В человеческом обществе на примитивной ступени блага жизни, правда немногочисленные и незамысловатые, распределяются на всех и притом достаются людям в самом чистом виде; а Цивилизация за всякое улучшение возмещает сторицей зла — беспокойством, завистью, соперничеством, семейными неурядицами и тысячами прочих неприятностей, которые все суть неизбежные порождения культурной жизни, складывающиеся в многоэтажное здание людского горя, какого совершенно не ведают дикие народы.
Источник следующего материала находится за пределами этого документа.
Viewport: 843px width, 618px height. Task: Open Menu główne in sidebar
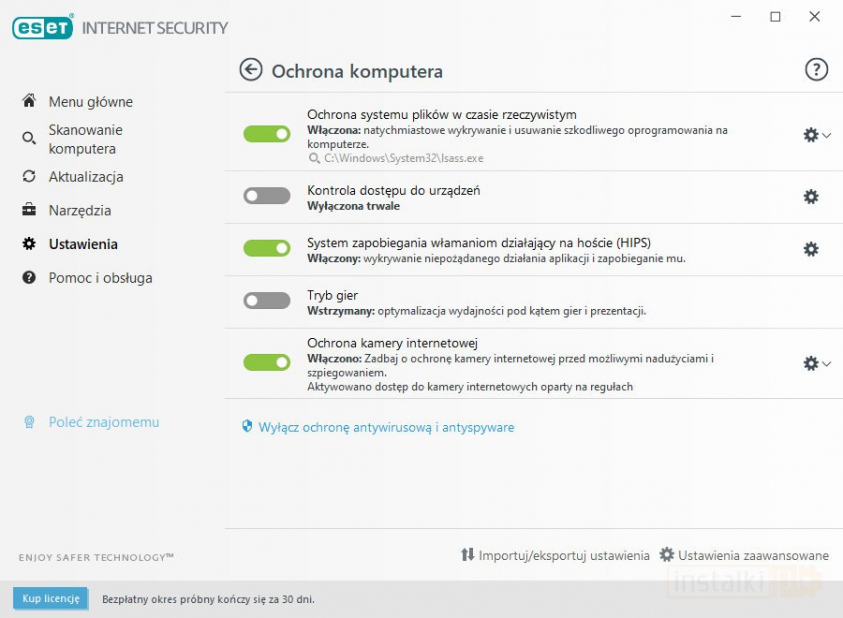(90, 102)
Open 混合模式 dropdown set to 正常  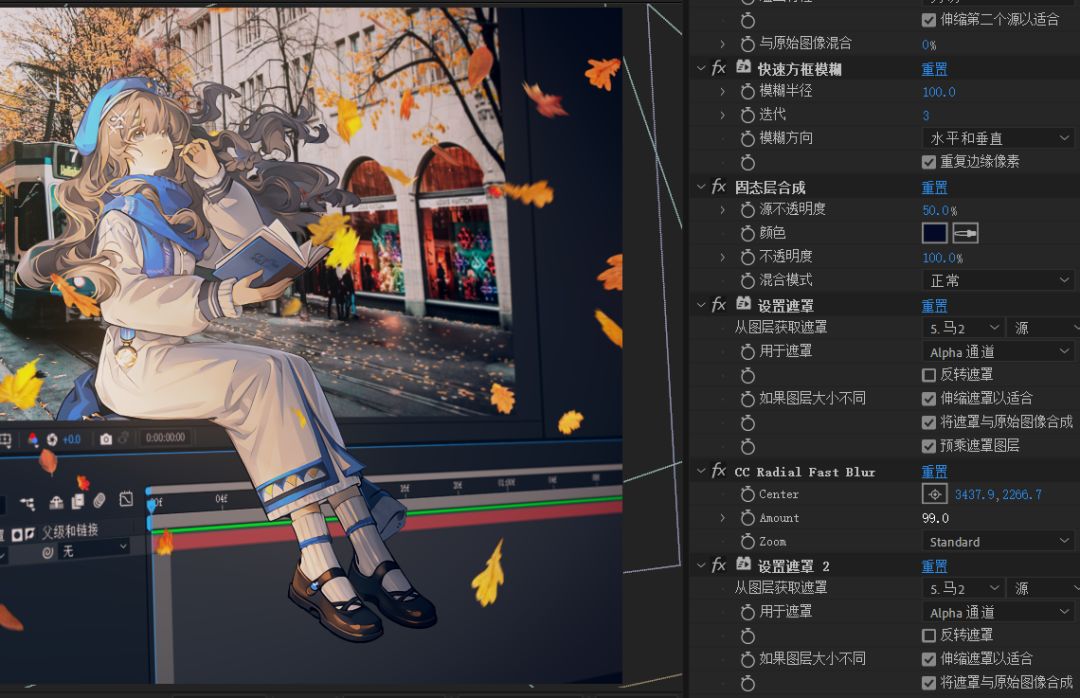(997, 281)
Правда, мне скажут, что зато они, эти заблудшие беспринципные души, — гнусные людоеды. Согласен; и это их очень дурная черта. Но она проявляется лишь тогда, когда их обуревает жажда мести врагам. И я спрашиваю, неужели простое поедание человеческого мяса настолько превосходит варварством обычай, еще недавно существовавший в просвещенной Англии, согласно которому у человека, признанного государственным преступником, то есть, быть может, виновного в честности, патриотизме и прочих «мерзких грехах», топором отрубали голову, внутренности доставали и бросали в огонь, а тело, рассеченное на четыре части, насадив на острые шесты, вместе с головой выставляли гнить и разлагаться в местах наибольшего скопления народа?